Sehun memiliki semuanya. Harta, kekuasaan dan paras tampan, tetapi tidak sedikit pun membuat Weiwei mengalihkan hatinya untuk dirinya. Lagipula, kenapa ia bisa jatuh hati begitu dalam kepada Weiwei? Kenapa ia tidak bisa melupakan perasaanya kepada Weiwei, setelah mendapat penolakan di masa lalu? Dan, kenapa bayangan saat Weiwei ingin menyatakan perasaannya pada Chanyeol, tidak bisa hilang dari pikirannya?

Sungguh, ia benar-benar frustasi jika berhubungan dengan perasaan ini sejak dulu.

***

Hari ini, gadis bermata bulat itu terus saja mondar-mandir dengan perasaan yang campur aduk. Gadis itu bahkan tidak memedulikan, saat tatapan bingung dari beberapa orang yang berseragam sama dengannya saat ia melakukan itu.

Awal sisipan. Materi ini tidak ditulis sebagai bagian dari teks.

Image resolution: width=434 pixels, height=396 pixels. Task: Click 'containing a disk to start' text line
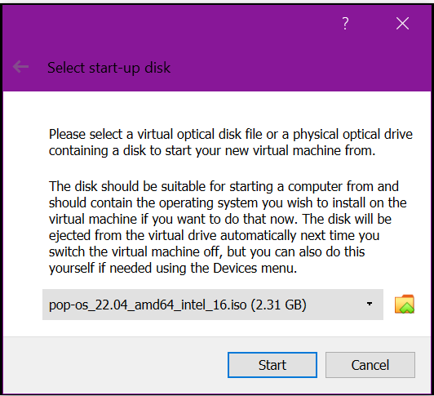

Entahlah, gadis itu serasa gelisah dengan sesuatu yang membebani pikirannya. Namun, terus memikirkan hal yang membuatnya gelisah, ia langsung dibuat frustasi sendiri.

"Jadi, apa yang harus aku lakukan?" gumamnya.

Gadis yang tidak lain adalah Hui Weiwei, kini mendudukan dirinya di atas kursi taman sekolah dengan gelisah. Otaknya benar-benar buntu, saat sesuatu mendorongnya untuk mengatakan hal yang berhubungan dengan perasaan pada temannya sendiri, Shin Chanyeol.

Perasaan itu sudah cukup lama, dan bermula dengan Chanyeol yang menjadi pahlawan baginya saat menolongnya dari keusilan Jisu, hingga sekarang. Memang, tidak benar dengan melibatkan perasaan kepada teman yang menganggapmu sebagai saudara, tetapi Weiwei bisa apa?

"Hei, Weiwei! Kau sedang apa?"

Sekilat, Weiwei yang sedang gelisah dibuat sangat terkejut. Itu adalah Misun, seorang teman yang sangat baik kepadanya selama ini. Bahkan, Misunlah yang selalu membantunya, ketika Sehun dan Chanyeol tidak ada, sebab keduanya satu kelas.

Alhasil, Weiwei langsung bersikap seolah baik-baik saja setelah berhasil menenangkan dirinya dari keterkejutan itu. Akan tetapi, Misun terlebih dahulu dapat membacanya, sebelum Weiwei ingin melakukannya.

Terbukti, saat Misun kini menggenggam jemari Weiwei dan tersenyum tipis. "Ada sesuatu yang menganggumu, Weiwei?" tanya Misun dengan ramah.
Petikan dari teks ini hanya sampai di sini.